> _Exercise_
Rewrite the forum post on mega kernel efficiency from the words that have "dr.set_flag(dr.JitFlag.VCallRecord, False)" through "still be REUSED?", replacing "REUSED" with "kept".

Will change film sizes causes issues for the efficiency of mega kernels? #1169

saedrna · 2024-05-11T09:15:38Z

saedrna
May 11, 2024

Hi there!

I am working on retrieving the reflectance (albedo) of a vase from real photos using inverse rendering. Since part of the image is transparent, I apply dataset transformations to subset portions of the image, employing random scaling and cropping techniques. I use crop_offset_x and crop_width for the film as specified below. Because the image is randomly scaled, the film dimensions ("width": film_width and "height": film_height) will vary with almost every iteration.

I discovered that turning off the mega kernel feature of drjit significantly improves the speed of the entire inverse rendering and gradient optimization process, nearly doubling the performance (but huge amount of more VRAM, about 3x). By examining the logs, I noticed that almost every drjit.eval call realted to Optix results in a kernel cache miss. I suspect that varying film sizes might eventually lead to different mega kernels, which could be causing the cache miss issue.

  dr.set_flag(dr.JitFlag.LoopRecord, False)
  dr.set_flag(dr.JitFlag.VCallRecord, False)
  dr.set_flag(dr.JitFlag.VCallOptimize, False)

Is this the issue? Or in which case, will the cache still be REUSED?

[ ] Change the width and height of the film
[ ] Change the crop_offset and crop_width
[ ] Change the fov of sensor
[ ] Change the to_world

  for i in range(B):
      to_world = batch["to_world"][i].cpu().numpy()
      film_width = batch["film_width"][i].item()
      film_height = batch["film_height"][i].item()
      fov_x = batch["fov_x"][i].item()
      crop_offset_x = batch["crop_offset_x"][i].item()
      crop_offset_y = batch["crop_offset_y"][i].item()
      crop_width = batch["crop_width"][i].item()
      crop_height = batch["crop_height"][i].item()

      film = mi.load_dict(
          {
              "type": "hdrfilm",
              "width": film_width,
              "height": film_height,
              "crop_offset_x": crop_offset_x,
              "crop_offset_y": crop_offset_y,
              "crop_width": crop_width,
              "crop_height": crop_height,
              "rfilter": {"type": "box"},
              "pixel_format": "rgba",
          }
      )
      sensor = mi.load_dict(
          {
              "type": "perspective",
              "fov": fov_x,
              "to_world": mi.ScalarTransform4f(to_world),
              "film": film,
          }
      )

      result = mi.render(self.scene, params=self.params, sensor=sensor, spp=num_spp * 2, spp_grad=num_spp)

saedrna · 2024-05-11T13:05:47Z

saedrna
May 11, 2024
Author

Almost all the missed cache has form like below. And after several iterations, each OptiX kernel is only used for a single time, e.g. id of 7812ed4459359786 only occur once. Other kernels have been launched multiple times.

> _Supplied material_

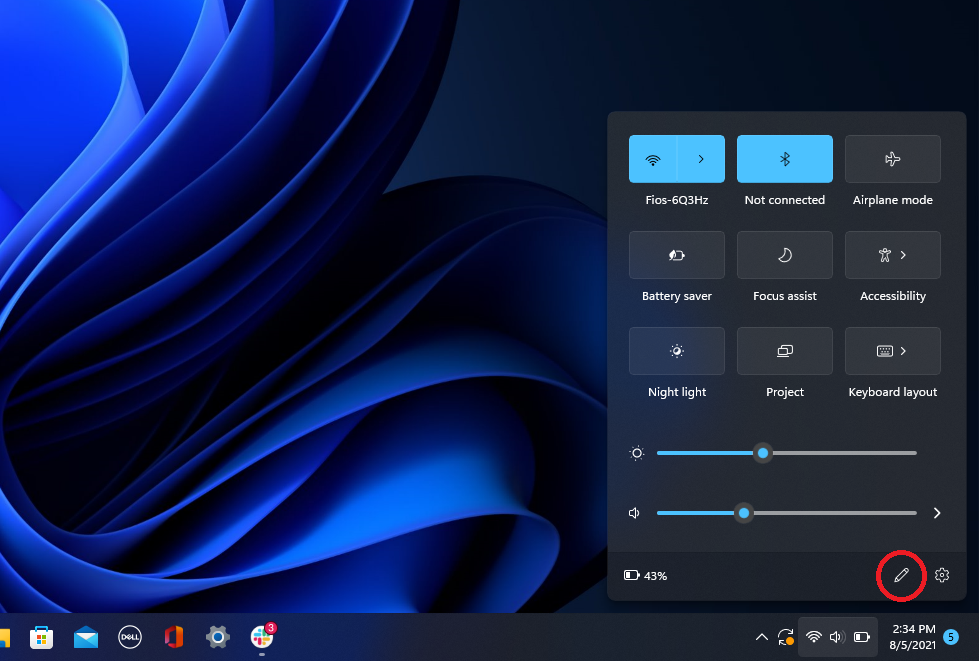Expand Wi-Fi options for Fios-6Q3Hz
979x661 pixels.
pyautogui.click(x=701, y=159)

> _Result for this task_
dr.set_flag(dr.JitFlag.VCallRecord, False)
  dr.set_flag(dr.JitFlag.VCallOptimize, False)

Is this the issue? Or in which case, will the cache still be kept?